Begin Hits Back
Begin Hits Back
Mr. Eban, in his polemical article, refers to mine in order, mainly, to criticize the policies of the government controlled by his own party. He draws our attention to the fact that the Prime Minister and Minister of Defense rarely agree. And "when Mr. Rabin and Mr. Peres agree on something let us endorse their harmony before it is too late." Biting irony. It may apply to the author himself, with regard to his former colleagues. If we don't endorse, quickly, their triple harmony it may be too late.
Perhaps it is already too late. The former Foreign Minister refuses to respect the prevailing attitude of the Government on the issue of settling Judea and Samaria. On this issue he finds dangerous confusion in his, the ruling party. He warns that "it would dishonor its past and lose its future if it does not promulgate one of these visions as clearly as Mr. Begin declares the other." Clarity is a virtue, and I am grateful for the compliment; but can we overlook the severity of the warning?
If I am the vehicle through which Mr. Eban wishes to attack the leadership of his party there is no reason for me to object. The method may be in character, but it is legitimate and even forgivable. From direct observation, I know the depth of bitterness into which Mr. Eban has plunged since Mr. Allon replaced him in the Foreign Ministry while refusing to surrender the title of Deputy Prime Minister.
Mr. Eban did not hesitate to call the day of his exclusion from the Government "a black day for our people." I then admonished him, in his presence, from the rostrum of the Knesset. In our time, with all the dark days we have lived through, should a man see "black" only because he has ceased to be a Minister? What an exhibition of self-humiliating egotism? The impression is that the bitterness in Mr. Eban's heart has not abated with time: on the contrary. It does not, however, justify an utter disregard for the facts.

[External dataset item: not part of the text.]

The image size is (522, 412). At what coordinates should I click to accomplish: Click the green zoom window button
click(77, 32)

Of course, Mr. Eban attacks me too. And what sharpness! This again is an interesting phenomenon. Mr. Eban has developed two styles. One for foreigners. It is beautiful, gentle, noble. But when his fellow-countrymen are the object of his polemics, the style is harsh, often coarse, sometimes rude. This double style has-to use one of Mr. Eban's phrases "galut written all over it." In his article there are some remarks which are unworthy even of a former Foreign Minister.

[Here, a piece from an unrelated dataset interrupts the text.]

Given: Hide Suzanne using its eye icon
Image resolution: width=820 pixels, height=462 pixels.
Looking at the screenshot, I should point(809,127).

Let us turn to the facts. Before our parliamentary recess, a caucus of the Labour faction took place. The press reported that both the Foreign Minister and his predecessor demanded courageous decisions, and advocated, inter alia, the eviction of the Kaddum settlers. I am not a member of that faction; I quoted what I read. Where is the inaccuracy of which Mr. Eban accuses me? Actually, although with circumscribing phraseology, the author confirms completely what I wrote. Let us read again: "The sincere Zionists at Kaddum should be offered the opportunity of pioneering settlement in a place which the Government judges desirable for such settlement-whether it be in Galillee, the Negev, Golan, the Jordan Valley, or elsewhere. Somehow we do not find in the long list the name Samaria. Doesn't that mean eviction? Perhaps it may be called resettlement, but only in Orwellian language.
The author (Mr. Abba Eban, not George Orwell) goes even further. Although he may read my article, he contends that I called any attempt to evict the Kaddum settlers a "bloody adventure." On this astounding "quotation" he builds an elaborate theory, even honouring me amongst "countless others" who struggled hard to attain Israeli sovereignty. And the truth? I re-quote from my article in The Jerusalem Post: "To proclaim our readiness to hand back Judea and Samaria-here we have the courage to decide. But if the word 'adventure' has any real meaning, this would be a 'bloody adventure'…" I stand by this statement, which I tried to explain in the Knesset and on television.
Surrendering Judea and Samaria to foreign rule would mean permanent bloodshed and another war, under the most difficult circumstances, with a horrifying number of casualties-a bloody adventure, indeed. But where, and when, did I use this realistic definition in connection with Kaddum? I cannot, therefore, say that Mr. Eban committed an "inaccuracy," or as Churchill once put it in Parliament, a terminological inexactitude; he is guilty of a total invention.
The embittered former Foreign Minister, with his "daring vision" of surrendering Judea and Samaria would do better to listen to the hundreds of veteran settlers, members of his own party, who were addressed not only by Sharon but also by Zorea and Laner, who declared their vision of settling Judea and Samaria as clearly as I did.